**A block of data**.
+ + + +

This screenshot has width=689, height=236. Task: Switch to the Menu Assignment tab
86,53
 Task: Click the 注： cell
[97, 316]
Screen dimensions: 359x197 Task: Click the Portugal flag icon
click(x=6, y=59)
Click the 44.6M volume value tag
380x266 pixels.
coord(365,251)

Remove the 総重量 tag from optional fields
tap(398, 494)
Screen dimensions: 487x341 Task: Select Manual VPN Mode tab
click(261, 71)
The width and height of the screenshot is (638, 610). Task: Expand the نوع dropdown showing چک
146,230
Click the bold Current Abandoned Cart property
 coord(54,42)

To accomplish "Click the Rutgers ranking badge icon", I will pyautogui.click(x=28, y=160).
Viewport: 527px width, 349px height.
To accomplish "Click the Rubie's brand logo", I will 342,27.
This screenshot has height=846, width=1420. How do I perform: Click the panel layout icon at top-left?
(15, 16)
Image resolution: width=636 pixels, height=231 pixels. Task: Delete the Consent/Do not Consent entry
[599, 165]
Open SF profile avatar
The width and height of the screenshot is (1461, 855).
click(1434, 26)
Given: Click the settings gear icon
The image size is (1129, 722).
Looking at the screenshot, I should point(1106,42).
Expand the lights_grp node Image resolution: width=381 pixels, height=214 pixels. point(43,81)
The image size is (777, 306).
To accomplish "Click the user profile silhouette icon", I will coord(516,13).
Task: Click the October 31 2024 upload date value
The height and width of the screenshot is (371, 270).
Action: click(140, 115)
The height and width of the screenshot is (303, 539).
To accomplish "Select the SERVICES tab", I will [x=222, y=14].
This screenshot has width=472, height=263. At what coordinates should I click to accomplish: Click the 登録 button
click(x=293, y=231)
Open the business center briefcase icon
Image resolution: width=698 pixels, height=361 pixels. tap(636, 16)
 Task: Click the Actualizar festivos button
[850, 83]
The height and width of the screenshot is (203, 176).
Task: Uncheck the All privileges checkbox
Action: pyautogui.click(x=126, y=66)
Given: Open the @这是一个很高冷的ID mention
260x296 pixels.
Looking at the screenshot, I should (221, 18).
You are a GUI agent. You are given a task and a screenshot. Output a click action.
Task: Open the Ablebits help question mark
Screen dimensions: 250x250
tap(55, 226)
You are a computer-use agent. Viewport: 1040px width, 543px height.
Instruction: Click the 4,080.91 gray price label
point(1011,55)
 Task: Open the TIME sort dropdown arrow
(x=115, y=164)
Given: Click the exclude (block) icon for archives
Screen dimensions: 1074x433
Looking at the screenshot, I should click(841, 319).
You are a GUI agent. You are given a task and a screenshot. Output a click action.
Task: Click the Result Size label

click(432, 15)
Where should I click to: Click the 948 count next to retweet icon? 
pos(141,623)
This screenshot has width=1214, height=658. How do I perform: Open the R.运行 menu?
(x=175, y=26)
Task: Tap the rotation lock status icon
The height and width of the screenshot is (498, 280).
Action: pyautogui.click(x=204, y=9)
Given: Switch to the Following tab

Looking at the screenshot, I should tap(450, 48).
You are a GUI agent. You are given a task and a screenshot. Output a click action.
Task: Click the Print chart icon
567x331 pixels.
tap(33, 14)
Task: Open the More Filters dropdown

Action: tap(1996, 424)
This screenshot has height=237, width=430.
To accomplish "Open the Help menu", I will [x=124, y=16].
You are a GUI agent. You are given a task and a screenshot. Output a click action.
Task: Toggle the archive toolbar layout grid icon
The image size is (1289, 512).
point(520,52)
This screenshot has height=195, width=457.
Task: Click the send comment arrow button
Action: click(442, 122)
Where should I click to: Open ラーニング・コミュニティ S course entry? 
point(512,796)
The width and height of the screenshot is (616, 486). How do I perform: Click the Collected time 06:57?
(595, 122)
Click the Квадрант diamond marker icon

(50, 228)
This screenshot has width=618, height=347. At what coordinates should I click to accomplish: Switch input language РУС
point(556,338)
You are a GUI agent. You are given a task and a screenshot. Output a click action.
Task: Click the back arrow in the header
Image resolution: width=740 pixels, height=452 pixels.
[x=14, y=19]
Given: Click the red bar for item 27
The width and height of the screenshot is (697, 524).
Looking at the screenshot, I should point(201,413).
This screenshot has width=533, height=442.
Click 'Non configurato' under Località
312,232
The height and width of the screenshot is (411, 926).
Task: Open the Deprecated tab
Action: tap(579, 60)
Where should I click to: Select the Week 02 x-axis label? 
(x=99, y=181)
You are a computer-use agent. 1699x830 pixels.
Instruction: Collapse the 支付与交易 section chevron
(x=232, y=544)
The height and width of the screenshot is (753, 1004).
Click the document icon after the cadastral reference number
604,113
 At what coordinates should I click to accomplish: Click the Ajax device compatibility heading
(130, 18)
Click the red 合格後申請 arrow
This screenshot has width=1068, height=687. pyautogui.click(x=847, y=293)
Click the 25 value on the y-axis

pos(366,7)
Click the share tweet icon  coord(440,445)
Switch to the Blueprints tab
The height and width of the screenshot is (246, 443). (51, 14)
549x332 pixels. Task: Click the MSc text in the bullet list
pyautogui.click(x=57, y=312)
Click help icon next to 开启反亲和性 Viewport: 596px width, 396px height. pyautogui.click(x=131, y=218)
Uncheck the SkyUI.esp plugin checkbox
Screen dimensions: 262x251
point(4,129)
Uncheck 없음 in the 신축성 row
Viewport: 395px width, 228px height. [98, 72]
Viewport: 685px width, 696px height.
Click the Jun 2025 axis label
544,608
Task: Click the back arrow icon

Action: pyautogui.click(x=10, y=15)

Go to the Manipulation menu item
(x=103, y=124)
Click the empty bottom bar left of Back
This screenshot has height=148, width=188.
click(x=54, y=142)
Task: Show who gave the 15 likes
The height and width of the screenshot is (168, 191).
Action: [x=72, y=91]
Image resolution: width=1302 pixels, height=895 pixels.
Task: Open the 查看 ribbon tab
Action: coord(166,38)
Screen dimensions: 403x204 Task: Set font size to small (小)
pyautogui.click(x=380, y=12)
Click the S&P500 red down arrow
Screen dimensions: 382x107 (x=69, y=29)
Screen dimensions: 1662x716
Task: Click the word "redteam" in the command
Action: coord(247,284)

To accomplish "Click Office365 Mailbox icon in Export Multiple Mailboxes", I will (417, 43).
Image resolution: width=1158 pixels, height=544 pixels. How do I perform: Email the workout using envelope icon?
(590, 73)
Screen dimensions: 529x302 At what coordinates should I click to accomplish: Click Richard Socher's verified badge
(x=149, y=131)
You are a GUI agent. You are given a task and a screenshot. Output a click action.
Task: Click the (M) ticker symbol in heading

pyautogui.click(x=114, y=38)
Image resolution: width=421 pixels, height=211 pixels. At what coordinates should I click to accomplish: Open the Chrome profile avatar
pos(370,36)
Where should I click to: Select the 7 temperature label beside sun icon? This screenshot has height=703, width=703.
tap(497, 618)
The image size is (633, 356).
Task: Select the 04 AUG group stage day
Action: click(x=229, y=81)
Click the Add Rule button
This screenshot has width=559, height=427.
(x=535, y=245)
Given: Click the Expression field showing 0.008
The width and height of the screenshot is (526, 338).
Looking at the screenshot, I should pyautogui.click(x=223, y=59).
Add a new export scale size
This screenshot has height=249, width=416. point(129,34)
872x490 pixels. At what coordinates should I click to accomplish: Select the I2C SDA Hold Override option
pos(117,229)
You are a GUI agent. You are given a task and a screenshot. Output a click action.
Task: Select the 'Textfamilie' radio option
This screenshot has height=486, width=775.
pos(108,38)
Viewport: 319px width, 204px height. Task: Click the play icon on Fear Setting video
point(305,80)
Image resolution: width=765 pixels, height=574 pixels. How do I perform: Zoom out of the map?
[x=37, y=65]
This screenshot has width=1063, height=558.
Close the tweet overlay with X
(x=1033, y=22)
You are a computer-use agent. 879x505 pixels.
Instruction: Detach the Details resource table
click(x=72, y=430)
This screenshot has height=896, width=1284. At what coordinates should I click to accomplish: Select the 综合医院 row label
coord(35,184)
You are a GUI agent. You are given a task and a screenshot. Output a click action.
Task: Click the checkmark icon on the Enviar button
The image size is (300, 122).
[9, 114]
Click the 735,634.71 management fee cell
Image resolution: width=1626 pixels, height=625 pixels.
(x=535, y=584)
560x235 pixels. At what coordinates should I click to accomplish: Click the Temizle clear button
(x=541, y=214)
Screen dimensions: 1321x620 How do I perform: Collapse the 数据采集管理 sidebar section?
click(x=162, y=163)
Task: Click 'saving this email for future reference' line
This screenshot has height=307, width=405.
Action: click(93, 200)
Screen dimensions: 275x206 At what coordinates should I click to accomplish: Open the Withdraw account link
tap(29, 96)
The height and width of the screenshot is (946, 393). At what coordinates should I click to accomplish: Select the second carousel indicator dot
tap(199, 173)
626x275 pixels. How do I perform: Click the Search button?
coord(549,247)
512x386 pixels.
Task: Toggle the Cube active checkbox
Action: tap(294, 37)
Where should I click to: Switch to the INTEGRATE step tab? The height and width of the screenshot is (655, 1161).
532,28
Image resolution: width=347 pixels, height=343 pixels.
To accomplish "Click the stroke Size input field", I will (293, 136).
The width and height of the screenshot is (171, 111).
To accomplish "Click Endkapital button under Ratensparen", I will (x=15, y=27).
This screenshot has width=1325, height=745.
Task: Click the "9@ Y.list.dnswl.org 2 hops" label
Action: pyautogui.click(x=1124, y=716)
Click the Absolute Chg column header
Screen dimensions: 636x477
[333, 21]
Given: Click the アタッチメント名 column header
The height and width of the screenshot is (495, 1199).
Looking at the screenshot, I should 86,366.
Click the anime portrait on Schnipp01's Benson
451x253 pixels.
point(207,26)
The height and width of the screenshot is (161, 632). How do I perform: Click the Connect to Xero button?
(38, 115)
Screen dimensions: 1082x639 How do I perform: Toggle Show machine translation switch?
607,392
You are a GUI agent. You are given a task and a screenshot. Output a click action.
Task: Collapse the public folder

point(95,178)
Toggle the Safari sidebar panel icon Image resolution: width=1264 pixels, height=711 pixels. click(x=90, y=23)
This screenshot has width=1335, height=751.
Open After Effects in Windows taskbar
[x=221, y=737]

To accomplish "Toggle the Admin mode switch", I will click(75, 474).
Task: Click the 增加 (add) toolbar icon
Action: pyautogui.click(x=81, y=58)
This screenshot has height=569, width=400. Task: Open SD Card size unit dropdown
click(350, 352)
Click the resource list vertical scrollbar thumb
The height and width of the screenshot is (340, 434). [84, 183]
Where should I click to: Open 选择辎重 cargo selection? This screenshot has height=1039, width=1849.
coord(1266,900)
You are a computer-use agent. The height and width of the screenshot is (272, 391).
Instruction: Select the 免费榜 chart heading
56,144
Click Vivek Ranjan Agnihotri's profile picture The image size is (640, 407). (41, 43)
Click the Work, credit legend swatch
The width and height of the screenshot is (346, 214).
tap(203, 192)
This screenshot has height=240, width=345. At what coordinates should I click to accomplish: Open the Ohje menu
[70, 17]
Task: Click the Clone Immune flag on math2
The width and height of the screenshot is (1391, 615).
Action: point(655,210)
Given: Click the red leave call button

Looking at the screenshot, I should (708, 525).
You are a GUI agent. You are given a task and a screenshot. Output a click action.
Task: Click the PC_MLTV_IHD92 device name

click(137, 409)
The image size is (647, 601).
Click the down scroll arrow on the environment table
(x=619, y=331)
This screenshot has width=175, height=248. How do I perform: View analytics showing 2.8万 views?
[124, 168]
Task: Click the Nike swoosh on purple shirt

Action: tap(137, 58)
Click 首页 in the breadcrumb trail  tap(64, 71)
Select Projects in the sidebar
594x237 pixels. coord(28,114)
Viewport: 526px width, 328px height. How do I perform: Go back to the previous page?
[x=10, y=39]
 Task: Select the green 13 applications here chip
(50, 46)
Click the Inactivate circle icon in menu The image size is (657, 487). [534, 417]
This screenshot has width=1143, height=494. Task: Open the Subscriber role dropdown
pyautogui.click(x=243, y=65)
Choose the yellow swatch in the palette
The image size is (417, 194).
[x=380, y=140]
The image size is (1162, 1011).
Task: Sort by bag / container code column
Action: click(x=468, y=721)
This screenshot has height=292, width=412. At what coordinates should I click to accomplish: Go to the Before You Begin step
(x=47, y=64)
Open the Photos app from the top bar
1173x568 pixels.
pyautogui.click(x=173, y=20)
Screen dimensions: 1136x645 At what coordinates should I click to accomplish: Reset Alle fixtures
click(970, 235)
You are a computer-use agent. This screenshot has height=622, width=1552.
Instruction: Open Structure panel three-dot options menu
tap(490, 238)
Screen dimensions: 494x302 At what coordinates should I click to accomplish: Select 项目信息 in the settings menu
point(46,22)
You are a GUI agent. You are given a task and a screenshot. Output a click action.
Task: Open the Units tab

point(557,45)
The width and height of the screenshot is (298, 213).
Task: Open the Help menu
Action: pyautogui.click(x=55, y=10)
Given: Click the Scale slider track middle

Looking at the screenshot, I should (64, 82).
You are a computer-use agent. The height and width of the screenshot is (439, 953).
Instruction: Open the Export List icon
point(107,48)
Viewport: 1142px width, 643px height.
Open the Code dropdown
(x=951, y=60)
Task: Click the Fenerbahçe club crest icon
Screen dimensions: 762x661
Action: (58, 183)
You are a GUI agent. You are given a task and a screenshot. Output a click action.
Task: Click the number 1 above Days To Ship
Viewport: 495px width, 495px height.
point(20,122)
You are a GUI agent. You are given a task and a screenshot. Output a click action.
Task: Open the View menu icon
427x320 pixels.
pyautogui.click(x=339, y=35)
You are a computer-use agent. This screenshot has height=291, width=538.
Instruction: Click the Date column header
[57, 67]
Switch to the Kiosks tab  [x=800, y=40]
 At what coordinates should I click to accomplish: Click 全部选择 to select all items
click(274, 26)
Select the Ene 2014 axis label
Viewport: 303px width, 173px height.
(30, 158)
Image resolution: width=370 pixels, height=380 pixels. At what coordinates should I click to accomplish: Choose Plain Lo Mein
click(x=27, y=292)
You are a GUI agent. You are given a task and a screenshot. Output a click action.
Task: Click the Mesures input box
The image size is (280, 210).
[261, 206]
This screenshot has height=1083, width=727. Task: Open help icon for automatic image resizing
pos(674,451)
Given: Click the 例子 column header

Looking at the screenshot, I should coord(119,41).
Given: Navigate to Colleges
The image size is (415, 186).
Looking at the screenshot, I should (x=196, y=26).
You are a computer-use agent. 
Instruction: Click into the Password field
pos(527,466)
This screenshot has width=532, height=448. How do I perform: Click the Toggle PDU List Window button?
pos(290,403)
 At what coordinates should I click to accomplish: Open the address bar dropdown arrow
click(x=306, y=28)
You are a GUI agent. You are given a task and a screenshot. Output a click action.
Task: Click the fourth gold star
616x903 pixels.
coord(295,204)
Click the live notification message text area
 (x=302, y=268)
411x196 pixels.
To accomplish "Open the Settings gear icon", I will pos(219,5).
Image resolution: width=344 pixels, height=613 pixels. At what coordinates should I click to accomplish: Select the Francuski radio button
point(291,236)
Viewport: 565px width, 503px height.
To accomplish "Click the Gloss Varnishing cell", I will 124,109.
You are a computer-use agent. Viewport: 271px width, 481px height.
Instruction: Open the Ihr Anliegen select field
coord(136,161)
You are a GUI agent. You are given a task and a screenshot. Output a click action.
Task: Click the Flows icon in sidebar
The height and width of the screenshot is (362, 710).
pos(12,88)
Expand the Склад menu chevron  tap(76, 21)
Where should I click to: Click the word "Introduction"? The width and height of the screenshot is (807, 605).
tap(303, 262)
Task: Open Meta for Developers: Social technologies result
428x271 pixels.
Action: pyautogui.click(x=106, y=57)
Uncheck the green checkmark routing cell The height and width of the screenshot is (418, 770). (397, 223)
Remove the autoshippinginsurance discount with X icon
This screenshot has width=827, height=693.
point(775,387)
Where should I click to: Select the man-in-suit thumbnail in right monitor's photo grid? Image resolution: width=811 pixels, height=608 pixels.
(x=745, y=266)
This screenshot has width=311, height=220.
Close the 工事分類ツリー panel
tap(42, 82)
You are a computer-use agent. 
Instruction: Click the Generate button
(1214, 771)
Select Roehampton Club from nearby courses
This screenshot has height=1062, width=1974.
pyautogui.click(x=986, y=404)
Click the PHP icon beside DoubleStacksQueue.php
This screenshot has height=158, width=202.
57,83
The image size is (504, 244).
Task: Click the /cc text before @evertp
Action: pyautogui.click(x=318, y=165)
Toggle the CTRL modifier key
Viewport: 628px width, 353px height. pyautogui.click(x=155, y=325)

+ + + +

**WORK TO DO**.
Copy the lines between the one holding "is (439, 953)." and the one holding "click(274, 26)", inclusive, requests and all. Multiply every coordinate in the answers by 1.9, rounding each result to a whole number with halves rounded up.

**WRITTEN SOLUTION**.
You are a computer-use agent. The height and width of the screenshot is (439, 953).
Instruction: Open the Export List icon
point(203,91)
Viewport: 1142px width, 643px height.
Open the Code dropdown
(x=1807, y=114)
Task: Click the Fenerbahçe club crest icon
Screen dimensions: 762x661
Action: (110, 348)
You are a GUI agent. You are given a task and a screenshot. Output a click action.
Task: Click the number 1 above Days To Ship
Viewport: 495px width, 495px height.
point(38,232)
You are a GUI agent. You are given a task and a screenshot. Output a click action.
Task: Open the View menu icon
427x320 pixels.
pyautogui.click(x=644, y=67)
You are a computer-use agent. This screenshot has height=291, width=538.
Instruction: Click the Date column header
[108, 127]
Switch to the Kiosks tab  [x=1520, y=76]
 At what coordinates should I click to accomplish: Click 全部选择 to select all items
click(521, 49)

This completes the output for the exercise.